What the exercise asks:
A single number is the answer: how many lines of the entries contain the word "Sectrol"?

BEGIN Information

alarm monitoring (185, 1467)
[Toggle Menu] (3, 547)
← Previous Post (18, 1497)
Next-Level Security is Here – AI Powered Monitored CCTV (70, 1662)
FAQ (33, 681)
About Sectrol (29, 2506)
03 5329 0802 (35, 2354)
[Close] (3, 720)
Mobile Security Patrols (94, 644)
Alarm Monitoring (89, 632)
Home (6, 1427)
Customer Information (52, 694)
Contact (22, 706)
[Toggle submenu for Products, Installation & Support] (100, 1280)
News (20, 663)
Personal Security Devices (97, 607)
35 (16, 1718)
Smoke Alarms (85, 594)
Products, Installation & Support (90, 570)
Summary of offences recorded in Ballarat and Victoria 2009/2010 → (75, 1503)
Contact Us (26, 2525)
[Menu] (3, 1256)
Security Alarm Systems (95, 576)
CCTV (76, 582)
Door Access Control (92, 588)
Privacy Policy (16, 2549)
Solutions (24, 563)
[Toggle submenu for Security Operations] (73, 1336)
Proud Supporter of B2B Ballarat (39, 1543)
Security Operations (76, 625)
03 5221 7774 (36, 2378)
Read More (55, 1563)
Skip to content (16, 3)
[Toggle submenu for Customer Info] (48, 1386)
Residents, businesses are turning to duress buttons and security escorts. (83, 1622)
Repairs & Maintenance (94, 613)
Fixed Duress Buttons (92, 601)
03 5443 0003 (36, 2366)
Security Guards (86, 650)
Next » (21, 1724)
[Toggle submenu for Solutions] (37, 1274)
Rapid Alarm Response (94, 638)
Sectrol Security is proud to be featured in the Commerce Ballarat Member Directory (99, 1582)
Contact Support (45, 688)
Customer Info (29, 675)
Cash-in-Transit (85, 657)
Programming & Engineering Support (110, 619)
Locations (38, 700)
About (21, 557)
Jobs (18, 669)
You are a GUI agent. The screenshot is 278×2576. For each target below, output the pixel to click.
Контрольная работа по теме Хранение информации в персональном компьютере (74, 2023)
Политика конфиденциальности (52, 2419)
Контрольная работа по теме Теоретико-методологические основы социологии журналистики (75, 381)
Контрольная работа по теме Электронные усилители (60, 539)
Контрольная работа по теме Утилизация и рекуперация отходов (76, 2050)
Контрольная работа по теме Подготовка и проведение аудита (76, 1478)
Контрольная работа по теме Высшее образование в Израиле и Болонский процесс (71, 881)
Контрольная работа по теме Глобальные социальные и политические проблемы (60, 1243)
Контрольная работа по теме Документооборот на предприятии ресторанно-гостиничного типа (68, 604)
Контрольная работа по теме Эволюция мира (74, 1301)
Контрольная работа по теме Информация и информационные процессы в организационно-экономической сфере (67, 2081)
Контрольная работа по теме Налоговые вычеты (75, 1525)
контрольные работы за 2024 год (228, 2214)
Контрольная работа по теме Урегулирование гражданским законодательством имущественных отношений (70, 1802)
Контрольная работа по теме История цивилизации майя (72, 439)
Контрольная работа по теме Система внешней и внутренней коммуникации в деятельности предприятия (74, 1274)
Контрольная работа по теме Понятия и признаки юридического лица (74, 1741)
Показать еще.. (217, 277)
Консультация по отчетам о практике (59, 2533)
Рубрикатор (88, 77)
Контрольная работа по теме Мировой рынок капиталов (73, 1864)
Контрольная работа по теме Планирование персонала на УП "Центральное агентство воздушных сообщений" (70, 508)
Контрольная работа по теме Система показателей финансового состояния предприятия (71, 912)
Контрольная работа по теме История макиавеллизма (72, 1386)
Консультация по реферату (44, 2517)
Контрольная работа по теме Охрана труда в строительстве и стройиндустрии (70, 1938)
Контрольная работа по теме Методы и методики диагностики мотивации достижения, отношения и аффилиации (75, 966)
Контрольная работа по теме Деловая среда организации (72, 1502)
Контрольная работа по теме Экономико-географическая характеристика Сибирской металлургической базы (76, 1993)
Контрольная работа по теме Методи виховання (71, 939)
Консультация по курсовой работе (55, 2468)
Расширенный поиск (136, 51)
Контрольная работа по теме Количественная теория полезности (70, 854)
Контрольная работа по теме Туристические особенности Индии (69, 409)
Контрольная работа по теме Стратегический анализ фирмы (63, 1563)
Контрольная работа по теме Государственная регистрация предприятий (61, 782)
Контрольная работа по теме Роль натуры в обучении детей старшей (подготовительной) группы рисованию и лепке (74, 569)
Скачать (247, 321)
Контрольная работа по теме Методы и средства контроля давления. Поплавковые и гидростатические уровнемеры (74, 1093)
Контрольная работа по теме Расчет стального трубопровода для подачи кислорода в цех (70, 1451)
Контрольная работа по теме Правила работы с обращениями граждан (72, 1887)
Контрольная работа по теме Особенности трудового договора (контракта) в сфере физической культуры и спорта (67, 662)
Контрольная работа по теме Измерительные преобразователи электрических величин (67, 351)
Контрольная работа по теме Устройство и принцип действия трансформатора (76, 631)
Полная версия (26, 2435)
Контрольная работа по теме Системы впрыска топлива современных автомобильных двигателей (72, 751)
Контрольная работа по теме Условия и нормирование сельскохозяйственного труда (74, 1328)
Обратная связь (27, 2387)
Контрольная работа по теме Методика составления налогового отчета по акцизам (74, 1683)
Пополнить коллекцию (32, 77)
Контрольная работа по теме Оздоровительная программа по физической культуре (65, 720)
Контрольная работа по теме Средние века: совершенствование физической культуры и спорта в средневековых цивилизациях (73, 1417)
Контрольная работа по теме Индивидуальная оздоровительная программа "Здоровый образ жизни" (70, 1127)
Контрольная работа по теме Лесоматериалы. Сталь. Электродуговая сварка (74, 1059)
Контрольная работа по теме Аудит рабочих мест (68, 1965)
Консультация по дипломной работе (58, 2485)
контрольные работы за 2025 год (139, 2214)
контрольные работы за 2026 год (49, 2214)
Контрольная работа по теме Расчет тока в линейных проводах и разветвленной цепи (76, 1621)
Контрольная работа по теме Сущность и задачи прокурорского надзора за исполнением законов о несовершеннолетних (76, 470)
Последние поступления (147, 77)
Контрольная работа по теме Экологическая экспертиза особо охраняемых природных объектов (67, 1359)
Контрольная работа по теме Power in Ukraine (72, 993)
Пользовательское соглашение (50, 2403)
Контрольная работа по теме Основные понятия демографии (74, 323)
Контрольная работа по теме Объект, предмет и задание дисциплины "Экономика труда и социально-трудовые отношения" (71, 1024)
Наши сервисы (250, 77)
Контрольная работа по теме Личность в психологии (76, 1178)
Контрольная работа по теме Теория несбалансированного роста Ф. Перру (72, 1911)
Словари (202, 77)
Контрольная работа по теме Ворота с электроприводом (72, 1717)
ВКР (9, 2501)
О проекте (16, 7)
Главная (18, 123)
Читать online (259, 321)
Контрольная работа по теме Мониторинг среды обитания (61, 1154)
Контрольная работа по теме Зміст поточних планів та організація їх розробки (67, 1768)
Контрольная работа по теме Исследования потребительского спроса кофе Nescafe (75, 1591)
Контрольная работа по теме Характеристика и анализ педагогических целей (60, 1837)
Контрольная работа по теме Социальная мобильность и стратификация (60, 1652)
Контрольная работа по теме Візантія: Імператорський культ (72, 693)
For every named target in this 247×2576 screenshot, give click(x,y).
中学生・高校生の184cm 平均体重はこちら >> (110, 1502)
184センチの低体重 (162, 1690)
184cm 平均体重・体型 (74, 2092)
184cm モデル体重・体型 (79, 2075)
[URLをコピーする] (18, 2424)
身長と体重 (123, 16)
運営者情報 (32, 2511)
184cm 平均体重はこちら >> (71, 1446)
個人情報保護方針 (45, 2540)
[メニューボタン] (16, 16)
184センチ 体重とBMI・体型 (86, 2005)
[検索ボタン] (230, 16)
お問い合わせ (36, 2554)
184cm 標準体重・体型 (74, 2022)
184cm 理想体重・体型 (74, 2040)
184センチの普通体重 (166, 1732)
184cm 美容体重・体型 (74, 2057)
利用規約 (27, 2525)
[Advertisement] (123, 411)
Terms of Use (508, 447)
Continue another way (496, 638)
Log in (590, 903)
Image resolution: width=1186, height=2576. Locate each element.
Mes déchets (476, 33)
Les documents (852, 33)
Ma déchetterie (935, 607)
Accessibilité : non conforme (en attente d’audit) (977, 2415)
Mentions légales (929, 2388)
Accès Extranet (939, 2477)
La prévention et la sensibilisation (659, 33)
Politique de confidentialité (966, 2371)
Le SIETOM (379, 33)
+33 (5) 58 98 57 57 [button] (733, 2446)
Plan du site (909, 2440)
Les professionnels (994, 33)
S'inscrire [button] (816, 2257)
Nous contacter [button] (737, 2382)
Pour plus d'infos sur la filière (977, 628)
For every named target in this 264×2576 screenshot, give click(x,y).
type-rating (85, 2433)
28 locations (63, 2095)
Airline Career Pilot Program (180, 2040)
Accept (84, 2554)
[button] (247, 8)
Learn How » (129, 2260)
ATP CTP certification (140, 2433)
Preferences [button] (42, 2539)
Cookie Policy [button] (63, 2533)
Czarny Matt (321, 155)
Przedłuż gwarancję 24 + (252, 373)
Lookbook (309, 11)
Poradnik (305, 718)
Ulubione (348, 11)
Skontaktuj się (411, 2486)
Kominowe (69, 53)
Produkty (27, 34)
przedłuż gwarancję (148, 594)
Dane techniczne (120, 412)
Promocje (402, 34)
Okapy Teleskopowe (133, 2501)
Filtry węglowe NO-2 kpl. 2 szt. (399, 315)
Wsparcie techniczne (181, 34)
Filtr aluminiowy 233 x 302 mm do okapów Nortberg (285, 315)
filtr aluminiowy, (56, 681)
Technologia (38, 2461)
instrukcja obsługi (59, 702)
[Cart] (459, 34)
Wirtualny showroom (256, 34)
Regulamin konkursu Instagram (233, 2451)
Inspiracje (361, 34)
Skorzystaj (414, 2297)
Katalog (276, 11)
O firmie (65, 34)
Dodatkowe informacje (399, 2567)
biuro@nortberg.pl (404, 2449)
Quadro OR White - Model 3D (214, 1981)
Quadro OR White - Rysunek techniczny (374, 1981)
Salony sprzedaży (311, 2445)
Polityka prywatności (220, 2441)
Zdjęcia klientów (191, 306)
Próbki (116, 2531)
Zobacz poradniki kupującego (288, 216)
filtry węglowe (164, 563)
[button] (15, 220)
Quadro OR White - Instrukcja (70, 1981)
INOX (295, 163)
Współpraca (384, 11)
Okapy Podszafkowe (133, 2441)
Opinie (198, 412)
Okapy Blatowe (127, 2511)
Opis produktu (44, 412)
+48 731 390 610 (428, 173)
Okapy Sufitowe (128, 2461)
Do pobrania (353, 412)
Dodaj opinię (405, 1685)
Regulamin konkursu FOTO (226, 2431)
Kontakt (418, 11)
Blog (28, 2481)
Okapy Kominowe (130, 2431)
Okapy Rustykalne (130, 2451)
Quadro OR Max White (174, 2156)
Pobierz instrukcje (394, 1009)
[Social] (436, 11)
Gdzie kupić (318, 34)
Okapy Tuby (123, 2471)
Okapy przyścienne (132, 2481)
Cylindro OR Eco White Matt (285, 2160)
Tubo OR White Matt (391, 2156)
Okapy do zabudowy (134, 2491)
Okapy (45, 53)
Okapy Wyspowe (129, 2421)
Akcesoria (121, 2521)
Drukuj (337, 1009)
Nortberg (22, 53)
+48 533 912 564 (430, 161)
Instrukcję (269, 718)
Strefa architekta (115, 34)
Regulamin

END Information

Response to the task:
2